И у Ксюши с Федей было договорено обо всем — о письмах, о верности, о любви до гроба. Одно не сказал ей Федор: мать едва удалось уговорить, но Павел уговорил. Она была против невесты: росту Аксинья небольшого, тонкая, силы в ней немного, корчагу небось не поднимет, горшок со щами в печь не посадит, одна дочь, значит, набалованная, к хозяйству не приученная, и, наконец, главное — бедная она. Без отца выросла, в бабкиной семье, вдовья дочь, что у нее есть? А мать хотела женить Федора хорошо. За одной невесткой взяли сепаратор, за другой — маслобойку, теперь хотелось бабке получить вязальную машину, чулочницу, швейная у них была. А вязальная машина есть у Моти Косой. Старая надеялась, что сын в армии повзрослеет, одумается, приведет жену с богатым приданым. Семья у них не бедная, если прибавлять,— а начнешь убавлять, то и обеднеть можно. Им тоже девок выдавать, тоже расход, не доход.

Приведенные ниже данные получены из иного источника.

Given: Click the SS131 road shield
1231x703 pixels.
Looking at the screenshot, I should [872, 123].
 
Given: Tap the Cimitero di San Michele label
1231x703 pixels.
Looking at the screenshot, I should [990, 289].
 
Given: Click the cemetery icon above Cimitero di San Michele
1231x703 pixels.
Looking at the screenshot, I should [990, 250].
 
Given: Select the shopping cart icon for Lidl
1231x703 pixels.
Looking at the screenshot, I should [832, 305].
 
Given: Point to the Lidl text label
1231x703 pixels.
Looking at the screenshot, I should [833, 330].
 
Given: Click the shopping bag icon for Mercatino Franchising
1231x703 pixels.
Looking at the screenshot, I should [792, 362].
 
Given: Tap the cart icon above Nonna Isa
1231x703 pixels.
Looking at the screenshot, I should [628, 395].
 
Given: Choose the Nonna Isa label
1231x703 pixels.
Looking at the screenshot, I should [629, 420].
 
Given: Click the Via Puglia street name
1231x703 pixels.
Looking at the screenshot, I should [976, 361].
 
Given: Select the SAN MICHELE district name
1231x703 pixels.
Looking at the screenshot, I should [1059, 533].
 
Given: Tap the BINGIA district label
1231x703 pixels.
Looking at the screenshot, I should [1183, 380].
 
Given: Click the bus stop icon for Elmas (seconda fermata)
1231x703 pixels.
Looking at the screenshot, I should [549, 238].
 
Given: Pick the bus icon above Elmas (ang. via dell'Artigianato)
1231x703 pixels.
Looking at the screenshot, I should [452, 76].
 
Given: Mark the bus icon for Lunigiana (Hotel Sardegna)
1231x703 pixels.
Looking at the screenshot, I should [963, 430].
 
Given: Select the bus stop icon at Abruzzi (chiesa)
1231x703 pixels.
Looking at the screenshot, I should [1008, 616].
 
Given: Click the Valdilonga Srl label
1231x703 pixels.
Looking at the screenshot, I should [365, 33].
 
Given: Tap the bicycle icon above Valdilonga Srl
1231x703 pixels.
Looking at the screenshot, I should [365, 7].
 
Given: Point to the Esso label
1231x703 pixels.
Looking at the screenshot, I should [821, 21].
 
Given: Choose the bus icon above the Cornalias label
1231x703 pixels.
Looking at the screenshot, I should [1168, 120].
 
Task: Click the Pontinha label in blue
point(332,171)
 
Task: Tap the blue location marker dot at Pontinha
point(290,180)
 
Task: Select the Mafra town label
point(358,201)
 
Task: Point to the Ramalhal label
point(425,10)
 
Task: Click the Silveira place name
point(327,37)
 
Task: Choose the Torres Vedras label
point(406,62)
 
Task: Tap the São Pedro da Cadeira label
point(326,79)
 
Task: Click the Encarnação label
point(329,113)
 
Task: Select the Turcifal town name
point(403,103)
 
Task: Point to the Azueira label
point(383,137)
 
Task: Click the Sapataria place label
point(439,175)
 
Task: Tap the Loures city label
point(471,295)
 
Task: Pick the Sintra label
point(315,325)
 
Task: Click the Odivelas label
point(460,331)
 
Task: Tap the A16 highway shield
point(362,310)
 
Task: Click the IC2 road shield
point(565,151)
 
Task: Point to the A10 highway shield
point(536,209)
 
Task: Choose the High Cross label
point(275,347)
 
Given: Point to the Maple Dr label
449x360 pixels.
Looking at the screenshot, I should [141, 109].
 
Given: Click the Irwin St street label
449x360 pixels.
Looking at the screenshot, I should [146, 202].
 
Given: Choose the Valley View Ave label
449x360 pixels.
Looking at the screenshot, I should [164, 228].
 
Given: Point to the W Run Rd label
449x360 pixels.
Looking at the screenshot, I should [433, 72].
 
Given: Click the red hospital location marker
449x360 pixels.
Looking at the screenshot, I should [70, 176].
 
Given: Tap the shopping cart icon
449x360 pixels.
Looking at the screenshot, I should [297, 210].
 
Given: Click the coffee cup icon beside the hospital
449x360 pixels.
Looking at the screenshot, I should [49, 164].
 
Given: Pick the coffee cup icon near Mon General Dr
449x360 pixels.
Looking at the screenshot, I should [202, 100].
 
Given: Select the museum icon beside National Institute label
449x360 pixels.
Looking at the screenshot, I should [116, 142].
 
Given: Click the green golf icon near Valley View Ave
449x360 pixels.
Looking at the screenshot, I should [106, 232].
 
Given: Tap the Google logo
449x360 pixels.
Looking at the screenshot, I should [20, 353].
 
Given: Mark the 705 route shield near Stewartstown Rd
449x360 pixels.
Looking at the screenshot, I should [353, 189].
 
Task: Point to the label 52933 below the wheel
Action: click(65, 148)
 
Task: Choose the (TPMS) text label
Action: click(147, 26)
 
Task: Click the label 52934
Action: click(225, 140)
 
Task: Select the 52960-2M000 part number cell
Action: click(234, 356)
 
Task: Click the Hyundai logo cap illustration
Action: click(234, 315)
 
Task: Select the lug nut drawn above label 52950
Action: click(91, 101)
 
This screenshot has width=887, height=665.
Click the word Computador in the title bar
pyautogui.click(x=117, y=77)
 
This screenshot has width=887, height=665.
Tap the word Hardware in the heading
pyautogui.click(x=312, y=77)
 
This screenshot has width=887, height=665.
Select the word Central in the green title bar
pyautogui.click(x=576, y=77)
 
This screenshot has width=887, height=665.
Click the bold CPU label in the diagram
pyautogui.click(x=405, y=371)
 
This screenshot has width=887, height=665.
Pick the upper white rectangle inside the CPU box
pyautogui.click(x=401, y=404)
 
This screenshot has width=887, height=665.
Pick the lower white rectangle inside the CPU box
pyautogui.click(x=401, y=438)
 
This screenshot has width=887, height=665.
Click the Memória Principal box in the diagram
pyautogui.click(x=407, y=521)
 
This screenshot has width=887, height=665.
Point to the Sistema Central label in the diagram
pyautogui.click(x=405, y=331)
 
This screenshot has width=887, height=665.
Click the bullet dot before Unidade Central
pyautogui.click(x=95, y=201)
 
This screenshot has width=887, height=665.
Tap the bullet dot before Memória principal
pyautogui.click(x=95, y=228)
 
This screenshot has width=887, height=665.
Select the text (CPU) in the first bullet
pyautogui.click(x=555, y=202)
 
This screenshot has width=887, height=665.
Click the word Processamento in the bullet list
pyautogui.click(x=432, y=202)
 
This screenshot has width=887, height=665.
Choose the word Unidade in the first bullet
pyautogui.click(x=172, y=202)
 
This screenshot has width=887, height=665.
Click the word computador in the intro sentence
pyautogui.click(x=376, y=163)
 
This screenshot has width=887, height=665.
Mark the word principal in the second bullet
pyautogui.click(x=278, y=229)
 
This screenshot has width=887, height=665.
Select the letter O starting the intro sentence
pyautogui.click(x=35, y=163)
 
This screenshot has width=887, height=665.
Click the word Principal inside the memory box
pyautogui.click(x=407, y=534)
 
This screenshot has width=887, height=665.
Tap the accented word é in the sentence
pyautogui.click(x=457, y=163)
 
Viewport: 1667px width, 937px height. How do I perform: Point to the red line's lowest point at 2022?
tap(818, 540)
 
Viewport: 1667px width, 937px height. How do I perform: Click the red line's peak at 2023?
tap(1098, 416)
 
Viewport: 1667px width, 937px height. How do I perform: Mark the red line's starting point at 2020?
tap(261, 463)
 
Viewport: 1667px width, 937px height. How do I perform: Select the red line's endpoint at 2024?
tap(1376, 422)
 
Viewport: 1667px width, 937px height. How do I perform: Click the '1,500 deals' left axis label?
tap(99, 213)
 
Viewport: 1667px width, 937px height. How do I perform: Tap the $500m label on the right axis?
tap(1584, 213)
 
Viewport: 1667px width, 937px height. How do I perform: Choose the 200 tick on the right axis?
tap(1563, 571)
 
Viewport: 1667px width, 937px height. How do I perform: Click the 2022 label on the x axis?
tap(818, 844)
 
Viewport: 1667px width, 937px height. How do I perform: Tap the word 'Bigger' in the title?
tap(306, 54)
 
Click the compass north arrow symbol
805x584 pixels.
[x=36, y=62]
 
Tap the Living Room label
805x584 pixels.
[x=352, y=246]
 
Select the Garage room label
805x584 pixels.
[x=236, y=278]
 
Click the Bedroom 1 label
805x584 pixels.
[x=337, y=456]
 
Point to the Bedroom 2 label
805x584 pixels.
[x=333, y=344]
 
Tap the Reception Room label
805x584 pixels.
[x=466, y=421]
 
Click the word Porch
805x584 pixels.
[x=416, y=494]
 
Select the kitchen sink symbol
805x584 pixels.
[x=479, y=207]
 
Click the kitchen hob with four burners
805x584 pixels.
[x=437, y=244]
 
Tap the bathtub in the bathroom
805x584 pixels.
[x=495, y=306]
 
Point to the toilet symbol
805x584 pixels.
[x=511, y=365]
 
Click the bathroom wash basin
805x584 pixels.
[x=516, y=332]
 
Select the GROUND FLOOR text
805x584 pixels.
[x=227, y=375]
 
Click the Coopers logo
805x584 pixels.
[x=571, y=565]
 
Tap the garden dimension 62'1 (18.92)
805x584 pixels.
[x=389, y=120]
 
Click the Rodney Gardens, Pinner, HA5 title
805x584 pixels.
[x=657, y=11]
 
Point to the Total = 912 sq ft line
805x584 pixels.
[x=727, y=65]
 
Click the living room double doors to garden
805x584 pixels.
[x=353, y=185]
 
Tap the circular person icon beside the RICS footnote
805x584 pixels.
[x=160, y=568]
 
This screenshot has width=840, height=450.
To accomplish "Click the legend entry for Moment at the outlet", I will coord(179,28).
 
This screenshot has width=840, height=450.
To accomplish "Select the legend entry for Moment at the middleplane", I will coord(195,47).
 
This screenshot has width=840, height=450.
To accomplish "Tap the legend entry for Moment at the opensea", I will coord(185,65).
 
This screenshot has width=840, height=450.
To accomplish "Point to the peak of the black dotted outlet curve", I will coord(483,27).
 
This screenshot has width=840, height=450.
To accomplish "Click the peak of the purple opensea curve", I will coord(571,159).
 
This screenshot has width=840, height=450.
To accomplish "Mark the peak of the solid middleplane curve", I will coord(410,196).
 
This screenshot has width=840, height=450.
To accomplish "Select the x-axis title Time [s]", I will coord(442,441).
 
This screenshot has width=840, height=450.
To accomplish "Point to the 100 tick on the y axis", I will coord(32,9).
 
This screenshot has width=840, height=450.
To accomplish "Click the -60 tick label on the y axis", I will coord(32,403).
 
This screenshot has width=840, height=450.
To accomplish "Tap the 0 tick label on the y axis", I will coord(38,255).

Аксинья об этих разговорах не знала и, пока Федор был на службе, готовилась к замужеству не покладая рук: вязала, пряла, ткала, шила. Одних прошв да кружев навязала целую дорогу, часть рукоделья свезла в Волхов на рынок, деньги копила на сапоги, на баретки. С матерью голову ломали, как бы полушубок новый справить, но тут поддалась бабка — были у нее овчины, отдали шить скорняку. Готовилась Ксюша, работала, да и дома дела немало — мать стала прихварывать, за сердце хвататься, бабка старая, работать может что полегче, только неохота ей за невесткой, за внучкой. Все умела Аксюта, была и ловка и сильна на любое дело, подчас и на мужское.

Федор писал нечасто, но ласково, душевно, то “цветиком” назовет, то “канарейкой”, а то пошутит: “Смотри не выйди замуж за Федора Кривого”,— был у них такой мужик, бобыль и пьяница.

Вернулся Федор — повзрослел, раздался в плечах, в форме красноармейской, со значком комсомольским, просто красавец,— девки на нем повисли. А тут еще одна городская привязалась, из Мценска приехала, в гости к матери. На гулянье отбивать стала, бесстыдница, притирается, под руку хватает, в глаза заглядывает, напрямки любовь сулит: 

Кабы знала совершенно,Что вы любите меня,Я б сказала откровенно:“Дорогой, люблю тебя”. 

Приревновала Ксюша. Ладно, та вяжется — городские, они нахальные, но Федор-то чего радуется, забыл, что он жених?

На Ильин день гуляли у бабки Глаши Глухой, у нее всегда снимали избу, большую, с просторными сенями, под танцы: ногами стучать — пол нужен. Тут мценская щеголиха Аксюту переплясала — взяла над ней верх. И все под Федькину гармонь. Хорошо ей, городской, у нее баретки кожаные, каблуки не стоптанные, а у Ксюши чуни самодельные, кожей подшитые.

И самой крепкой пяткой каблук звонкий не перестучишь. А тут все смотрят, подначивают: бери, мол, верх над городской, старайся. Не смогла переплясать мценскую гостью Аксюта.

Напоследок пожелала: 

Ты, подруга, дроби, дроби,Я уж надробилася,Гармониста люби, люби,Я уж налюбилася. 

И не просто сошла с круга к стеночке, а вылетела из сеней, добежала до сеновала и там расплакалась. Поплакала, послушала — гармонь все играет, шумят, кричат, топают. Еще поплакала. А вот и затихла гармонь, расходятся, загомонили во дворе. Девушки позвали, она не откликнулась. Все умолкло. Вдруг воротца скрипнули, и увидела она в проеме Федора: он присматривался и прислушивался, плохо различая в темноте. Может, вот так, постояв, и ушел бы, да тут Ксюша чихнула. Федор засмеялся, схватил ее, зацеловал, на руки поднял, шагнул к сену. “Куда ты меня?” Ответил сердито: “Домой понесу, к мамке.— Отпустил, укорил со смешком: — Ты что это меня мценской плясухе сулишь? Ишь ты, “налюбилася”, когда только успела — за версту к себе не подпускаешь”.